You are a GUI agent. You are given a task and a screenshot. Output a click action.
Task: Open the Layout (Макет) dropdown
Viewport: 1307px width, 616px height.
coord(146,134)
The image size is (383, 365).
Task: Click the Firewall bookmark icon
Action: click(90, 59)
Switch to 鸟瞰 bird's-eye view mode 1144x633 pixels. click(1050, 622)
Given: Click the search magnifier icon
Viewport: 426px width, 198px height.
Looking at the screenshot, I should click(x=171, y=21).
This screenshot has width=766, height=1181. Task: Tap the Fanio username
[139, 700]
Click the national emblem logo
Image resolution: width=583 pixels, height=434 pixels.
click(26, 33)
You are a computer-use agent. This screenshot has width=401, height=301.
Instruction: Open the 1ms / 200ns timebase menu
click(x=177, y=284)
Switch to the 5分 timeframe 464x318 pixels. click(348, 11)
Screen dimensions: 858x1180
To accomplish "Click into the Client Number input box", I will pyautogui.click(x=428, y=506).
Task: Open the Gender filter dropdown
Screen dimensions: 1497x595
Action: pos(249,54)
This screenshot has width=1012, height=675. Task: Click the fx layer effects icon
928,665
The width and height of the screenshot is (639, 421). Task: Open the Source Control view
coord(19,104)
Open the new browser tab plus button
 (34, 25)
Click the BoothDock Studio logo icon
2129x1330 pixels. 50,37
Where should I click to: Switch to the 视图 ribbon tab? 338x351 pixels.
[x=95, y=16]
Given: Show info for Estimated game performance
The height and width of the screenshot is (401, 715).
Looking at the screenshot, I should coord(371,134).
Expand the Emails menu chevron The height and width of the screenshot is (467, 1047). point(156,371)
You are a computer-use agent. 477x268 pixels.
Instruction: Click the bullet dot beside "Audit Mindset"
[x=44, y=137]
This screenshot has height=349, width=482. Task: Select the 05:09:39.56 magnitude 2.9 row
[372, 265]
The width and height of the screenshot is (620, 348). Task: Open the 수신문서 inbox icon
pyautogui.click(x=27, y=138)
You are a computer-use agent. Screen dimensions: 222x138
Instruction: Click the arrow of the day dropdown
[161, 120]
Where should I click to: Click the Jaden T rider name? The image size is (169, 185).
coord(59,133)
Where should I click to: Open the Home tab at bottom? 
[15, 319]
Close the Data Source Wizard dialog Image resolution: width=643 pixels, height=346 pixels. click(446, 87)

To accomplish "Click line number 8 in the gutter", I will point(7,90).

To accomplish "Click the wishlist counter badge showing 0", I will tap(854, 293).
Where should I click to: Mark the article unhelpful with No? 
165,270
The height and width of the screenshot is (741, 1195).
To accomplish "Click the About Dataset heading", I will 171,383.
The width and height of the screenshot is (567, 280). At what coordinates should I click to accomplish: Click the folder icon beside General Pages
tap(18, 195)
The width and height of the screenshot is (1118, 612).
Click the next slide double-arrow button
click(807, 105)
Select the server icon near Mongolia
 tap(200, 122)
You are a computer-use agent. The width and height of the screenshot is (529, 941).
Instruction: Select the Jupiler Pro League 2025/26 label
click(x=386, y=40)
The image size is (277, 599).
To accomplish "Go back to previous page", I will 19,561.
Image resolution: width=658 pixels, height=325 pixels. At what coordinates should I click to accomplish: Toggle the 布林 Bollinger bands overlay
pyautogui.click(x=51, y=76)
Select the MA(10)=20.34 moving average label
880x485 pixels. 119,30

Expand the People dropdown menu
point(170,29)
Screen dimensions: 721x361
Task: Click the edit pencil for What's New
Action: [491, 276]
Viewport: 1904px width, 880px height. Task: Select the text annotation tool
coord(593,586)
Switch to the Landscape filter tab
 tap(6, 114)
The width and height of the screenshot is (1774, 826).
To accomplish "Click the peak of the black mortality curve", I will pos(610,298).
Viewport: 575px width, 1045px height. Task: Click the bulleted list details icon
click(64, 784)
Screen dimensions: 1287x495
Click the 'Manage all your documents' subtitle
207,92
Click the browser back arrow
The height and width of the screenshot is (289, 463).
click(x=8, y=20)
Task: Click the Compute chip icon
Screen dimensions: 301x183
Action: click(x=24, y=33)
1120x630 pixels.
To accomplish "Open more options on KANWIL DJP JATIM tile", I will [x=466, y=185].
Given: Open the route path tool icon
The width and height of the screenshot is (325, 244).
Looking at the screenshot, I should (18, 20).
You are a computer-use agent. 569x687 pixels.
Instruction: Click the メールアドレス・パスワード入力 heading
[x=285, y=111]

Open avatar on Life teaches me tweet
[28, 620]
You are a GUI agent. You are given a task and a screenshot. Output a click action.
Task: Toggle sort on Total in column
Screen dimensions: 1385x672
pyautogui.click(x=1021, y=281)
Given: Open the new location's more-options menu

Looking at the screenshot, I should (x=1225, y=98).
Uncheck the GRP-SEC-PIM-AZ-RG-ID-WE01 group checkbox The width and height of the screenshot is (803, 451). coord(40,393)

- [WHAT TO DO] Restate the data above exactly, keeping each word as it stands.

- [RESPONSE BELOW]
You are a GUI agent. You are given a task and a screenshot. Output a click action.
Task: Open the Layout (Макет) dropdown
Viewport: 1307px width, 616px height.
coord(146,134)
The image size is (383, 365).
Task: Click the Firewall bookmark icon
Action: click(90, 59)
Switch to 鸟瞰 bird's-eye view mode 1144x633 pixels. click(1050, 622)
Given: Click the search magnifier icon
Viewport: 426px width, 198px height.
Looking at the screenshot, I should click(x=171, y=21).
This screenshot has width=766, height=1181. Task: Tap the Fanio username
[139, 700]
Click the national emblem logo
Image resolution: width=583 pixels, height=434 pixels.
click(26, 33)
You are a computer-use agent. This screenshot has width=401, height=301.
Instruction: Open the 1ms / 200ns timebase menu
click(x=177, y=284)
Switch to the 5分 timeframe 464x318 pixels. click(348, 11)
Screen dimensions: 858x1180
To accomplish "Click into the Client Number input box", I will pyautogui.click(x=428, y=506).
Task: Open the Gender filter dropdown
Screen dimensions: 1497x595
Action: pos(249,54)
This screenshot has width=1012, height=675. Task: Click the fx layer effects icon
928,665
The width and height of the screenshot is (639, 421). Task: Open the Source Control view
coord(19,104)
Open the new browser tab plus button
 (34, 25)
Click the BoothDock Studio logo icon
2129x1330 pixels. 50,37
Where should I click to: Switch to the 视图 ribbon tab? 338x351 pixels.
[x=95, y=16]
Given: Show info for Estimated game performance
The height and width of the screenshot is (401, 715).
Looking at the screenshot, I should coord(371,134).
Expand the Emails menu chevron The height and width of the screenshot is (467, 1047). point(156,371)
You are a computer-use agent. 477x268 pixels.
Instruction: Click the bullet dot beside "Audit Mindset"
[x=44, y=137]
This screenshot has height=349, width=482. Task: Select the 05:09:39.56 magnitude 2.9 row
[372, 265]
The width and height of the screenshot is (620, 348). Task: Open the 수신문서 inbox icon
pyautogui.click(x=27, y=138)
You are a computer-use agent. Screen dimensions: 222x138
Instruction: Click the arrow of the day dropdown
[161, 120]
Where should I click to: Click the Jaden T rider name? The image size is (169, 185).
coord(59,133)
Where should I click to: Open the Home tab at bottom? 
[15, 319]
Close the Data Source Wizard dialog Image resolution: width=643 pixels, height=346 pixels. click(446, 87)

To accomplish "Click line number 8 in the gutter", I will point(7,90).

To accomplish "Click the wishlist counter badge showing 0", I will tap(854, 293).
Where should I click to: Mark the article unhelpful with No? 
165,270
The height and width of the screenshot is (741, 1195).
To accomplish "Click the About Dataset heading", I will 171,383.
The width and height of the screenshot is (567, 280). At what coordinates should I click to accomplish: Click the folder icon beside General Pages
tap(18, 195)
The width and height of the screenshot is (1118, 612).
Click the next slide double-arrow button
click(807, 105)
Select the server icon near Mongolia
 tap(200, 122)
You are a computer-use agent. The width and height of the screenshot is (529, 941).
Instruction: Select the Jupiler Pro League 2025/26 label
click(x=386, y=40)
The image size is (277, 599).
To accomplish "Go back to previous page", I will 19,561.
Image resolution: width=658 pixels, height=325 pixels. At what coordinates should I click to accomplish: Toggle the 布林 Bollinger bands overlay
pyautogui.click(x=51, y=76)
Select the MA(10)=20.34 moving average label
880x485 pixels. 119,30

Expand the People dropdown menu
point(170,29)
Screen dimensions: 721x361
Task: Click the edit pencil for What's New
Action: [491, 276]
Viewport: 1904px width, 880px height. Task: Select the text annotation tool
coord(593,586)
Switch to the Landscape filter tab
 tap(6, 114)
The width and height of the screenshot is (1774, 826).
To accomplish "Click the peak of the black mortality curve", I will pos(610,298).
Viewport: 575px width, 1045px height. Task: Click the bulleted list details icon
click(64, 784)
Screen dimensions: 1287x495
Click the 'Manage all your documents' subtitle
207,92
Click the browser back arrow
The height and width of the screenshot is (289, 463).
click(x=8, y=20)
Task: Click the Compute chip icon
Screen dimensions: 301x183
Action: click(x=24, y=33)
1120x630 pixels.
To accomplish "Open more options on KANWIL DJP JATIM tile", I will [x=466, y=185].
Given: Open the route path tool icon
The width and height of the screenshot is (325, 244).
Looking at the screenshot, I should (18, 20).
You are a computer-use agent. 569x687 pixels.
Instruction: Click the メールアドレス・パスワード入力 heading
[x=285, y=111]

Open avatar on Life teaches me tweet
[28, 620]
You are a GUI agent. You are given a task and a screenshot. Output a click action.
Task: Toggle sort on Total in column
Screen dimensions: 1385x672
pyautogui.click(x=1021, y=281)
Given: Open the new location's more-options menu

Looking at the screenshot, I should (x=1225, y=98).
Uncheck the GRP-SEC-PIM-AZ-RG-ID-WE01 group checkbox The width and height of the screenshot is (803, 451). coord(40,393)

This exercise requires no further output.